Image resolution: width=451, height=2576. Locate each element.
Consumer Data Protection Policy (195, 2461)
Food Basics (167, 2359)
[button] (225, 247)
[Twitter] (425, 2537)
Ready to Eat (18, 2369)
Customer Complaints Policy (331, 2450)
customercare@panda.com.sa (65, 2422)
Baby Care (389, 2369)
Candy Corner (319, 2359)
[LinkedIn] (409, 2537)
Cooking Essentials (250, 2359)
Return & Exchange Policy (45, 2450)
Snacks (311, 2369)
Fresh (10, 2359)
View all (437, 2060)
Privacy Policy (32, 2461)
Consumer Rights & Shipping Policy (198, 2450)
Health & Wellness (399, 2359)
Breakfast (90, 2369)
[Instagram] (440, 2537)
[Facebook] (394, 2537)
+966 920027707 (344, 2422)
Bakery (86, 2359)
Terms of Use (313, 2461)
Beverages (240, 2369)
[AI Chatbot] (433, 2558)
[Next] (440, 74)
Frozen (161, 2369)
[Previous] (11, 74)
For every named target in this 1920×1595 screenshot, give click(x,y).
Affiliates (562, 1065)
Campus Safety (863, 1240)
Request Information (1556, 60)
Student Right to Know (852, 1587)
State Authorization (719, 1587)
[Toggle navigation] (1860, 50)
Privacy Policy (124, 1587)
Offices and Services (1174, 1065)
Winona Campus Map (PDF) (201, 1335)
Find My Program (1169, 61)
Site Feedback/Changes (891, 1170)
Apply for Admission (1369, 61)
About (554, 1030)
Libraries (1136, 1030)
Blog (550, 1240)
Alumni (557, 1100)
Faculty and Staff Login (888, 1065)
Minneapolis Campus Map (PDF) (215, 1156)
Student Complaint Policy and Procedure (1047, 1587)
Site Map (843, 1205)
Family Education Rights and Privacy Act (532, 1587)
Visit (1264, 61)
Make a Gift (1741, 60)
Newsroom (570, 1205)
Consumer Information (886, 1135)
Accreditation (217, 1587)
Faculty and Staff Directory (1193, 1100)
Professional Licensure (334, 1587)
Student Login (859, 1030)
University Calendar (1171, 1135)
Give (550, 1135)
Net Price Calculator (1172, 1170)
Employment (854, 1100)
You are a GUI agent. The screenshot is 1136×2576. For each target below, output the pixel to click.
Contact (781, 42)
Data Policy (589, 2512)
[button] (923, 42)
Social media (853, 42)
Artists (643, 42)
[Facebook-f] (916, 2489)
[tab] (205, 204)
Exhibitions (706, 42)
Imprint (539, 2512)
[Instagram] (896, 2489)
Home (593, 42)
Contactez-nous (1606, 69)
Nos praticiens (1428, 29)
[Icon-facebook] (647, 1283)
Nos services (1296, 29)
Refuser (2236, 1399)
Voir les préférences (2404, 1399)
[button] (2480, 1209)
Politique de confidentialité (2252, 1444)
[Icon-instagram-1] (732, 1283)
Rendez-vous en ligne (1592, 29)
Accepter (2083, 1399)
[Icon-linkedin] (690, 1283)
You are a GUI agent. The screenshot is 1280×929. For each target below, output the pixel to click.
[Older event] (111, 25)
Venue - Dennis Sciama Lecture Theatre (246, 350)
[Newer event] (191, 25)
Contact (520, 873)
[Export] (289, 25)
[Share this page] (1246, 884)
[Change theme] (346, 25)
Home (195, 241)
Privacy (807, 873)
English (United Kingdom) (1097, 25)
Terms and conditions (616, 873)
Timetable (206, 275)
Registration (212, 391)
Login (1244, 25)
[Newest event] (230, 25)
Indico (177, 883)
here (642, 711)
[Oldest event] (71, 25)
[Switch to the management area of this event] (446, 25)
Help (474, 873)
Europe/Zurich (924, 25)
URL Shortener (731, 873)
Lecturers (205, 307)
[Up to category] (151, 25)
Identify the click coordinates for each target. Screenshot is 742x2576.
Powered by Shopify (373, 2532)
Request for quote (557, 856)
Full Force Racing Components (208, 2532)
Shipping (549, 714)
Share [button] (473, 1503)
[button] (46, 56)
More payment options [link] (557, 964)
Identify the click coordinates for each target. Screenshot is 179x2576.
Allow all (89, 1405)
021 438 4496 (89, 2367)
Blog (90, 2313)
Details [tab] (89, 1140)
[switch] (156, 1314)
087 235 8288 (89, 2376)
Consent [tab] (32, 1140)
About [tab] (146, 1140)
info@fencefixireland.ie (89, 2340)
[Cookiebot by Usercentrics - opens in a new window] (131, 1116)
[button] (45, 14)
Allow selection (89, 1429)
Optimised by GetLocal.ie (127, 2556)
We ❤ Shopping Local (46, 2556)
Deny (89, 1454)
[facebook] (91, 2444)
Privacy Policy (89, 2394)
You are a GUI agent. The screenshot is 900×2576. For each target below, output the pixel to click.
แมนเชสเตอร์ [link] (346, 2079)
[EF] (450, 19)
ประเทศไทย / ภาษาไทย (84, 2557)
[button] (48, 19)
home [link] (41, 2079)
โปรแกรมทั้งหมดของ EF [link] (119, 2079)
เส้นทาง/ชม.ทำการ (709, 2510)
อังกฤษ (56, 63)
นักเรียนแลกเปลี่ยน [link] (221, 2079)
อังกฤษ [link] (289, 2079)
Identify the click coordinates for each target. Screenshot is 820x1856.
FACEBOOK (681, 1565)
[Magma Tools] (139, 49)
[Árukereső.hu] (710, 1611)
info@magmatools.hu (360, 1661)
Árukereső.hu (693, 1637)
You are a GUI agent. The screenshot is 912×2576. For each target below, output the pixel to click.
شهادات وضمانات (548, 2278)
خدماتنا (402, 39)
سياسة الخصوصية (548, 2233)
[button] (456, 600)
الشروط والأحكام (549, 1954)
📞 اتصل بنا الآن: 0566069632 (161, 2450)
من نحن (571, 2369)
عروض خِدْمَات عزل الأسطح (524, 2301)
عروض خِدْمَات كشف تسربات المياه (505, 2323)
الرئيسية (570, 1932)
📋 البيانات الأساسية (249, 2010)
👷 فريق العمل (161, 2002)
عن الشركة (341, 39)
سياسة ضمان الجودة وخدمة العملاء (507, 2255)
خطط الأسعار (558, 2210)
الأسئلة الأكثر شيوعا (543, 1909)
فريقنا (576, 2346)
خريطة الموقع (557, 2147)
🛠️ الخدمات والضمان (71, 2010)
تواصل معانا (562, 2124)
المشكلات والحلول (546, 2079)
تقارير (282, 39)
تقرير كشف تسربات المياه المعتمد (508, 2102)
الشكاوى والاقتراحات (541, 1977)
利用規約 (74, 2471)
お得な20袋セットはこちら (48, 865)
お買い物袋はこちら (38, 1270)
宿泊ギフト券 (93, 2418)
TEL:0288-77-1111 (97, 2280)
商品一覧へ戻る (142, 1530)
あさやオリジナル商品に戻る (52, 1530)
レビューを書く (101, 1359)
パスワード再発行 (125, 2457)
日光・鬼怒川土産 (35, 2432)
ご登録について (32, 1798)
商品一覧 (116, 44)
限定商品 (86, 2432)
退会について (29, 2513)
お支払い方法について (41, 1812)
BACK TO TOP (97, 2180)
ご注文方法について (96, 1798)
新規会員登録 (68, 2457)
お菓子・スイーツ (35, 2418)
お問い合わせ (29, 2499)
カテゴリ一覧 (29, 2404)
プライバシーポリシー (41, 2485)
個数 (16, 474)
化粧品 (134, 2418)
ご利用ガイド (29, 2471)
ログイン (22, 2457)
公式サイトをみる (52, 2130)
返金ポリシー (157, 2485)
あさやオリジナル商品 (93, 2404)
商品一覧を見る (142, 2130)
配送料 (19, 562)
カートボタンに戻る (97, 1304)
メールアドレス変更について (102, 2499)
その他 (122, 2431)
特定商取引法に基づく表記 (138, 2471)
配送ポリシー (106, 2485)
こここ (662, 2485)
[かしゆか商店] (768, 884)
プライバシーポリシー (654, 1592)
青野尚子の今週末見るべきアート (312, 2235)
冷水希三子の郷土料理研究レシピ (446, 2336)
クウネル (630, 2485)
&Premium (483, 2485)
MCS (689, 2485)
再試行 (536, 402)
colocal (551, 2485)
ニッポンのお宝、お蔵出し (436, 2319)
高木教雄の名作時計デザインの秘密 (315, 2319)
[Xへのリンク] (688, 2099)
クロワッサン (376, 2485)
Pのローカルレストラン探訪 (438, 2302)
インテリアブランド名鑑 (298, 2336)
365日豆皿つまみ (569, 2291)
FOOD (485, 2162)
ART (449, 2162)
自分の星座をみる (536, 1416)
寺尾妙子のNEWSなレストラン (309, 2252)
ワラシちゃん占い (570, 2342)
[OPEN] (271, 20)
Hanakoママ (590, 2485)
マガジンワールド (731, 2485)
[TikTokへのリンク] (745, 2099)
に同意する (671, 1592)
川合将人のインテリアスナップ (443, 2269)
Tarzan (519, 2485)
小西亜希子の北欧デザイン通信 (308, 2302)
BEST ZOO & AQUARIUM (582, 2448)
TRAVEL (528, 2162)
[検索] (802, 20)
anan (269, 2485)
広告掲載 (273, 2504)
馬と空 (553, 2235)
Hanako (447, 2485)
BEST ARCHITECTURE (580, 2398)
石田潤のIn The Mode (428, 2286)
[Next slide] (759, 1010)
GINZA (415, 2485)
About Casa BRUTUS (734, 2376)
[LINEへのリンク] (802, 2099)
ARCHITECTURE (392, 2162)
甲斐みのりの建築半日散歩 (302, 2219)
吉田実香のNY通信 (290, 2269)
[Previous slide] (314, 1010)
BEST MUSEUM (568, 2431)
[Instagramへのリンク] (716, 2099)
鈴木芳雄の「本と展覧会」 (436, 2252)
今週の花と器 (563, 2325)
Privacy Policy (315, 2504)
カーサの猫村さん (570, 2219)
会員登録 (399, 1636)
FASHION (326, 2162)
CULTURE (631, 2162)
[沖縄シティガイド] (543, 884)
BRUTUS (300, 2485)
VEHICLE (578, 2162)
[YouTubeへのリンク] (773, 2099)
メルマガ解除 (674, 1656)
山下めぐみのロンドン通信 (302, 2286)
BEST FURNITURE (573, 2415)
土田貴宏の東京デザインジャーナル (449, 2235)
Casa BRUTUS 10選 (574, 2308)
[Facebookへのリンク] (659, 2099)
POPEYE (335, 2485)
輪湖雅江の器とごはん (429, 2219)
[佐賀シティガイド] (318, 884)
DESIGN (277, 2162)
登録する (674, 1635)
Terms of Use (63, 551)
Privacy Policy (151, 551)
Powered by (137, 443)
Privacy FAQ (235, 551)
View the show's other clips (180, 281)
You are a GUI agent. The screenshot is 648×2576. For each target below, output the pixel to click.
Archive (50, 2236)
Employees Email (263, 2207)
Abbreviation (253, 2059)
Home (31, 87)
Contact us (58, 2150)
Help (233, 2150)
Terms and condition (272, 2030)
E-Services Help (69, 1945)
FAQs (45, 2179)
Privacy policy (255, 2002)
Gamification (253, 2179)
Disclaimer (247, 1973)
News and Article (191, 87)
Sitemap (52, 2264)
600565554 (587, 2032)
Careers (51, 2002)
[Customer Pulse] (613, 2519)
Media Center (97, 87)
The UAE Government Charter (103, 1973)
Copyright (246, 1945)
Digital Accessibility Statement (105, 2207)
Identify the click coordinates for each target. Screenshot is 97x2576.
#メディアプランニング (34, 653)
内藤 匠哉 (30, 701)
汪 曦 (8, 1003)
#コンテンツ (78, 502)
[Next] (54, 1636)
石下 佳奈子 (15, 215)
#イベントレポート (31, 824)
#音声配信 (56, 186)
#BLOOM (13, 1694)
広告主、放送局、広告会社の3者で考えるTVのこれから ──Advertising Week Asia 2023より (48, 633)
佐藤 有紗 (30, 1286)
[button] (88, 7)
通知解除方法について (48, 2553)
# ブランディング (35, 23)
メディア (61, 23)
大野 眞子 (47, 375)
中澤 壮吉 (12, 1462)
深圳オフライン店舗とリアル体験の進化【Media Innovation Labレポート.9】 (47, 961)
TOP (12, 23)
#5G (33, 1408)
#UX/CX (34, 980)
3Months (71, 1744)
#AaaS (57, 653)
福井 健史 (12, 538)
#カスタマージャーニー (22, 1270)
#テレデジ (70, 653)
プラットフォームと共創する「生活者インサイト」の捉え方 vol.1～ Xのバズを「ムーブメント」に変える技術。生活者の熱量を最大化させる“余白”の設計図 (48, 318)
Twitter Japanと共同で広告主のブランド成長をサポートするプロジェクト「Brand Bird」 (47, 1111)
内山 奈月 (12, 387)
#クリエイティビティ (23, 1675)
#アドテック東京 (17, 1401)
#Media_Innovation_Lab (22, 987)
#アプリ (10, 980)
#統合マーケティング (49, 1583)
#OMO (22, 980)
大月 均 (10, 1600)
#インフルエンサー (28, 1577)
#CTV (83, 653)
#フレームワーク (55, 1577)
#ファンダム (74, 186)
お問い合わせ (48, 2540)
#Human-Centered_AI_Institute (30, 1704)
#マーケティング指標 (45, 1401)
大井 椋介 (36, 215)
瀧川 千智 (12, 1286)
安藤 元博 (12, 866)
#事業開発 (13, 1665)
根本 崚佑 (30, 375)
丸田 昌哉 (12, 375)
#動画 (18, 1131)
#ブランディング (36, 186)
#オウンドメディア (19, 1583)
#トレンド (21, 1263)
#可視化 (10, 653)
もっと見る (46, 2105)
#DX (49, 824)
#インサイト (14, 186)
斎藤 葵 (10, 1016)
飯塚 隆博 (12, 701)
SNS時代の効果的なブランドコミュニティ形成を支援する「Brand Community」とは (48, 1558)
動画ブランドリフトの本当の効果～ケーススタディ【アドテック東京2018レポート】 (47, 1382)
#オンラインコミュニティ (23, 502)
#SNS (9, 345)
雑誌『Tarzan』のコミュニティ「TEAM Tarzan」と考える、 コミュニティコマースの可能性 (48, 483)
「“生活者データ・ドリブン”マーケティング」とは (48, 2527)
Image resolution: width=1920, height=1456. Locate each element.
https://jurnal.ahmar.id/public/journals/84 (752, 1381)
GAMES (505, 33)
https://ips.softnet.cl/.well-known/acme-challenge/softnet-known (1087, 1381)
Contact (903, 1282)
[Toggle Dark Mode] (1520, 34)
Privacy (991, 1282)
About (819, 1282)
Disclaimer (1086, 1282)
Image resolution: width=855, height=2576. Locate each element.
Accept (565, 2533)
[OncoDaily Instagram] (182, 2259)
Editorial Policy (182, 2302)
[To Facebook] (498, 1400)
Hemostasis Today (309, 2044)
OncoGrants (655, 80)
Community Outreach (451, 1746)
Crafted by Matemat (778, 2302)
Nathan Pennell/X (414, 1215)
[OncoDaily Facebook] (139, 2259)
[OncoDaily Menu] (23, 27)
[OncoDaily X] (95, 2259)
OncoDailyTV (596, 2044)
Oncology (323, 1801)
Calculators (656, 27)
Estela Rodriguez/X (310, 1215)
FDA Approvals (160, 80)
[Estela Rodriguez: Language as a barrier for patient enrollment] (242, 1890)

#### WORK ITEM
Of the lines above, extract only those from the line with "Gamification (253, 2179)" to the line with "通知解除方法について (48, 2553)", both included, exactly as written.

#### TASK OUTPUT
Gamification (253, 2179)
Disclaimer (247, 1973)
News and Article (191, 87)
Sitemap (52, 2264)
600565554 (587, 2032)
Careers (51, 2002)
[Customer Pulse] (613, 2519)
Media Center (97, 87)
The UAE Government Charter (103, 1973)
Copyright (246, 1945)
Digital Accessibility Statement (105, 2207)
Identify the click coordinates for each target. Screenshot is 97x2576.
#メディアプランニング (34, 653)
内藤 匠哉 (30, 701)
汪 曦 (8, 1003)
#コンテンツ (78, 502)
[Next] (54, 1636)
石下 佳奈子 (15, 215)
#イベントレポート (31, 824)
#音声配信 (56, 186)
#BLOOM (13, 1694)
広告主、放送局、広告会社の3者で考えるTVのこれから ──Advertising Week Asia 2023より (48, 633)
佐藤 有紗 (30, 1286)
[button] (88, 7)
通知解除方法について (48, 2553)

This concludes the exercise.